Exercise prompt
Down to the last character, repeat the entries beneath this task.

Dataset extract

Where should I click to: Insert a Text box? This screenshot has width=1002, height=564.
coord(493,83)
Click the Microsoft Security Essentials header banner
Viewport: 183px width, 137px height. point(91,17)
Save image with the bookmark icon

Exercise response
Where should I click to: Insert a Text box? This screenshot has width=1002, height=564.
coord(493,83)
Click the Microsoft Security Essentials header banner
Viewport: 183px width, 137px height. point(91,17)
Save image with the bookmark icon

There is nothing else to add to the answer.